-------- TEXT PASSAGE --------

NLP Text Processing

jpx includes a comprehensive NLP toolkit for text analysis and processing. This guide demonstrates how to build text processing pipelines combining tokenization, stemming, stopword removal, and more.

NLP Pipeline Overview

A typical NLP preprocessing pipeline:

Raw Text → Tokenize → Remove Stopwords → Stem → Analyze

jpx makes this composable with pipes:

echo '"The quick brown foxes are running quickly"' | \
  jpx 'tokens(@) | remove_stopwords(@) | stems(@)'
# ["quick", "brown", "fox", "run", "quick"]

Tokenization

Basic Tokenization

The tokens function provides simple, normalized tokenization:

echo '"Hello, World! This is a TEST."' | jpx 'tokens(@)'
# ["hello", "world", "this", "is", "a", "test"]

Configurable Tokenization

Use tokenize for more control:

# Preserve case
echo '"Hello World"' | jpx 'tokenize(@, `{"case": "preserve"}`)'
# ["Hello", "World"]

# Keep punctuation
echo '"Hello, World!"' | jpx 'tokenize(@, `{"punctuation": "keep"}`)'
# ["hello,", "world!"]

# Both options
echo '"Hello, World!"' | jpx 'tokenize(@, `{"case": "preserve", "punctuation": "keep"}`)'
# ["Hello,", "World!"]

Stop Word Removal

Stop words are common words (the, is, at, which) that often don’t add meaning for analysis.

-------- SUPPLIED INFORMATION --------

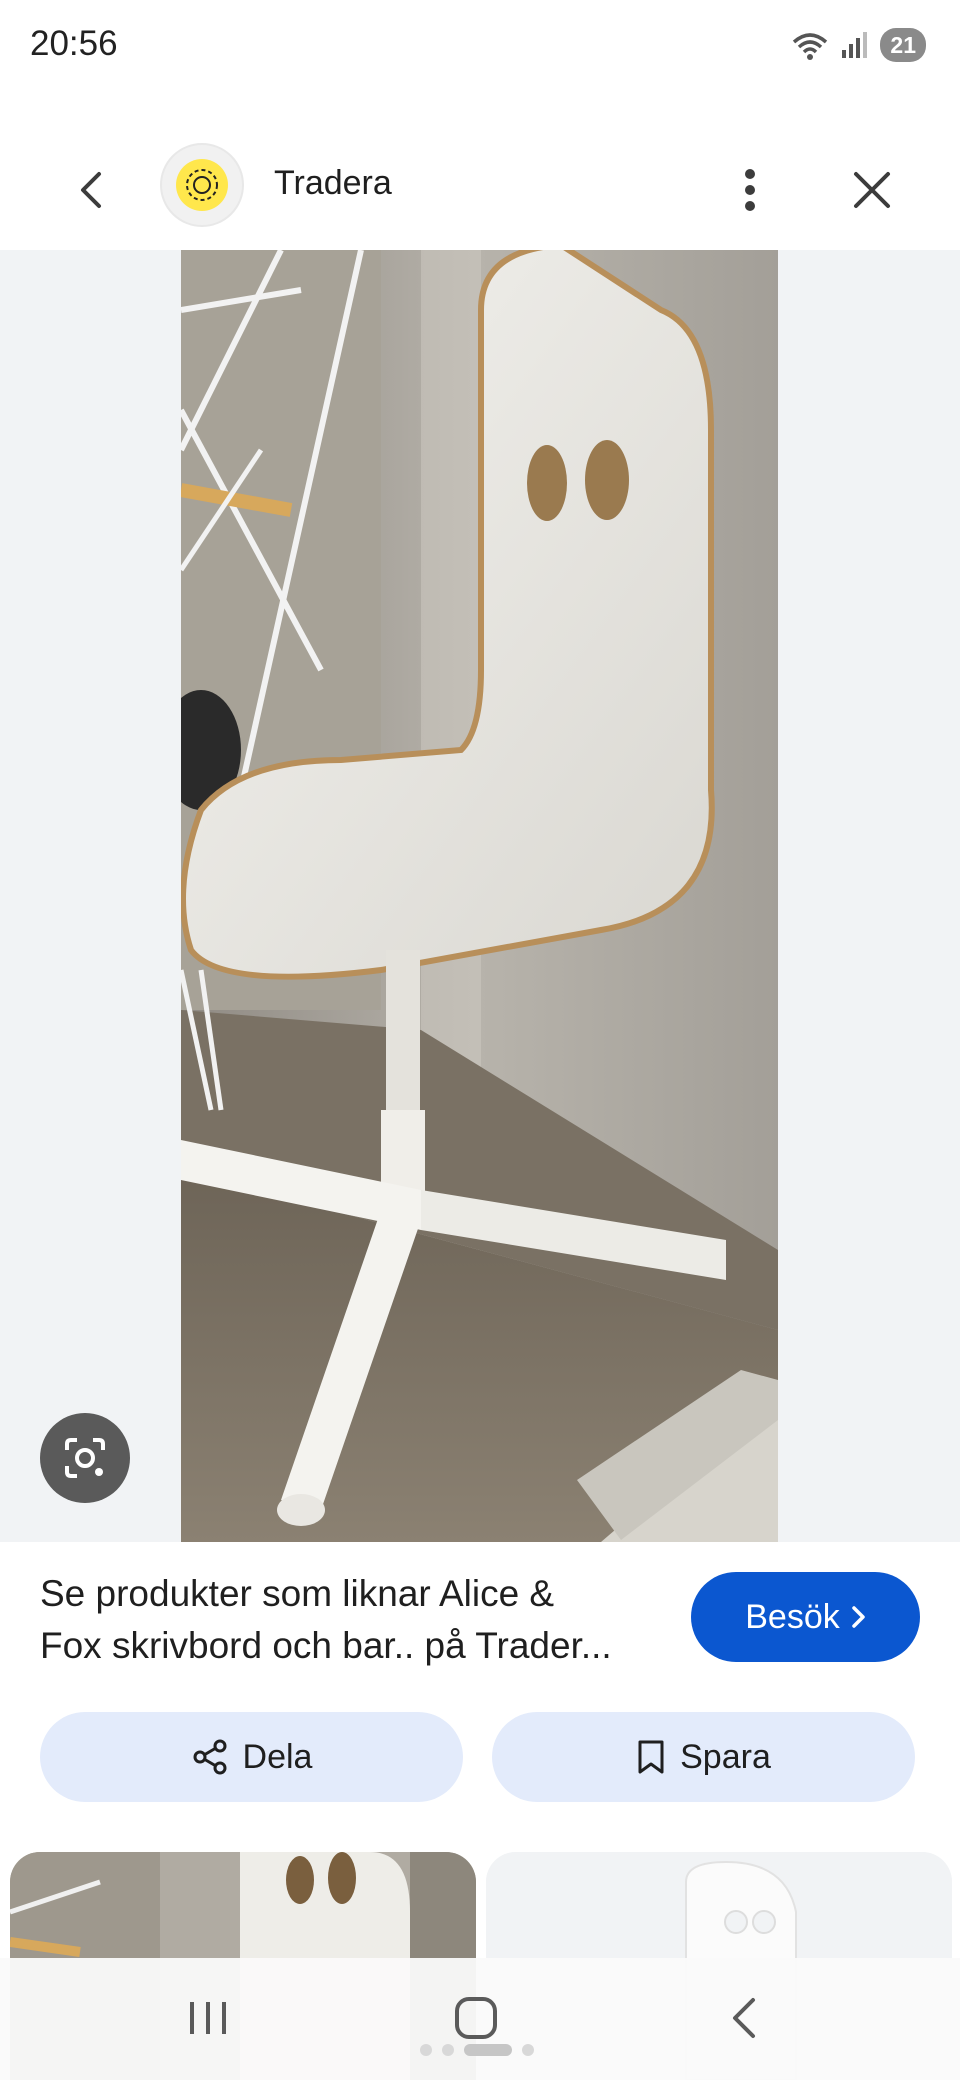 The image size is (960, 2080). What do you see at coordinates (210, 1757) in the screenshot?
I see `share-icon` at bounding box center [210, 1757].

--------

- _ACTIVITY LIST_:
(a) Answer these questions about the NLP text processing guide:
(i) Which steps make up the typical preprocessing pipeline in the guide's overview?
(ii) What option and value make tokenize preserve case?
(iii) Which four words does the guide give as examples of stop words?
(b) Carry on the NLP text processing guide for jpx from its last sentence, in the same style.

- _EXPECTED OUTPUTS_:
(a)
(i) Raw Text → Tokenize → Remove Stopwords → Stem → Analyze
(ii) The option "case" set to "preserve".
(iii) the, is, at, which

(b)
Check Stopwords

# Get English stopwords
echo '{}' | jpx 'stopwords() | length(@)'
# 179

# Check specific words
echo '{}' | jpx 'is_stopword(`"the"`)'
# true

echo '{}' | jpx 'is_stopword(`"algorithm"`)'
# false

Filter Stopwords from Tokens

echo '["the", "quick", "brown", "fox", "jumps", "over", "the", "lazy", "dog"]' | \
  jpx 'remove_stopwords(@)'
# ["quick", "brown", "fox", "jumps", "lazy", "dog"]

Multilingual Support

Stopwords are available in 30+ languages:

# Spanish
echo '{}' | jpx 'stopwords(`"es"`) | slice(@, `0`, `5`)'
# ["de", "la", "que", "el", "en"]

# German
echo '{}' | jpx 'stopwords(`"de"`) | slice(@, `0`, `5`)'
# ["aber", "alle", "allem", "allen", "aller"]

# French
echo '["le", "chat", "noir", "est", "rapide"]' | jpx 'remove_stopwords(@, `"fr"`)'
# ["chat", "noir", "rapide"]

Stemming

Stemming reduces words to their root form, helping match variations like “running”, “runs”, “ran” to “run”.

Single Word Stemming

echo '{}' | jpx 'stem(`"running"`)'
# "run"

echo '{}' | jpx 'stem(`"connections"`)'
# "connect"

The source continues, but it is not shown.